One Friday afternoon when I got home from work, I was blown away by how much energy I had. Obviously I was still hanging on to some of what I had learned from talking with my daughter’s therapist and while on vacation. I did laundry and hung it on the line to dry; I vacuumed the entire house. I wanted to go for a bike ride, but a leaking tire stopped that. So instead, I did the grocery shopping, then cleaned out a bookcase. When I finally went to bed, I decided to spend a few minutes reading my ‘callings’ book. Suddenly, the words on one page leaped out at me.

I had read previously that callings are not necessarily passions; they may in fact be things that we feel unprepared for or actually dislike. Then I read: “Expect that through the right lens, all our encounters will appear full of thunderbolts and instruction. Such encounters might include:

An offer to collaborate with someone on a project that draws you in an entirely new direction.

Some harrowing challenge is imposed on you.”

Suddenly I had a vision of my future – I would work to support and educate people about the challenges of raising adopted kids. The ‘offer to collaborate’ was my daughter’s therapist’s invitation to co-author a book with her. The ‘harrowing challenge’ was dealing with my daughter’s problems and what to do about them.

I started crying and wondering how to determine whether this would in fact be my future calling. Not photography, not writing, but working on behalf of other adoptive parents and their struggling kids. How would I know if this was real?

My first reaction was to try to put an action plan into place, to make the calling a reality. But now I am letting it unfold at its own pace. And it is unfolding.

Since then, I have written more than 125 pages of our book, which we believe will give hope to other parents struggling to understand and deal with their adopted kids' issues. I am being considered for a position on the board of directors of a non-profit organization dedicated to improving the lives of children in Ukrainian orphanages by educating the physicians and caregivers responsible for their care. The therapist also said that she thought I would be a good person to run a group home for struggling adopted children and their parents, to provide respite and education for the parents, and a safe place for the children. As of now, this remains the therapist’s dream, but I was amazed at how these things surfaced in short order. I have been approached by a couple of people with questions about dealing with adopted kids' problems, and I offered what guidance and support I could. And of course, I have bought a new home in New Mexico.

I am relaxed about my future and I'm still letting it unfold on its own schedule.
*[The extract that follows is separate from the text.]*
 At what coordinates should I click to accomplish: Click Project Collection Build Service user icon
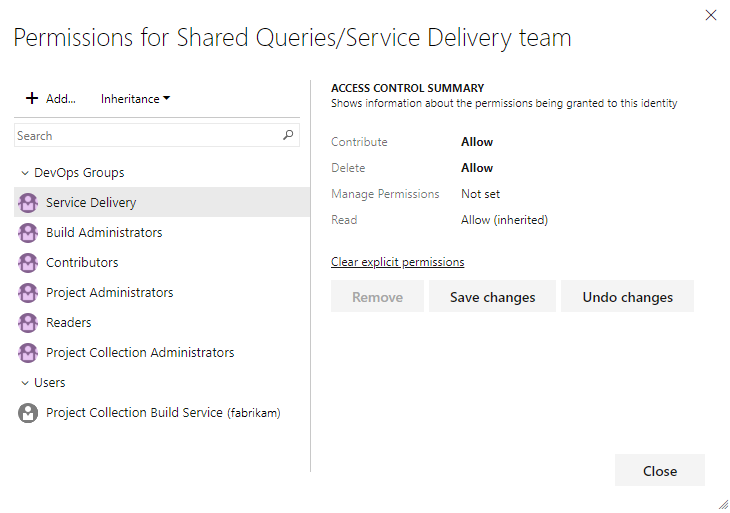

I have learned that trying to force something never works. If this calling is authentic, it will happen as it is meant to happen. I have taken the first step toward a more authentic life by buying a house in a state I love, one with incredible natural beauty, mountains, the bluest of skies and a fascinating architectural style. It offers wonderful photographic opportunities. I will continue working on the book, and who knows where that endeavor will lead?

My life this year has been full of challenges, but also opportunities. I am looking forward to the next chapter.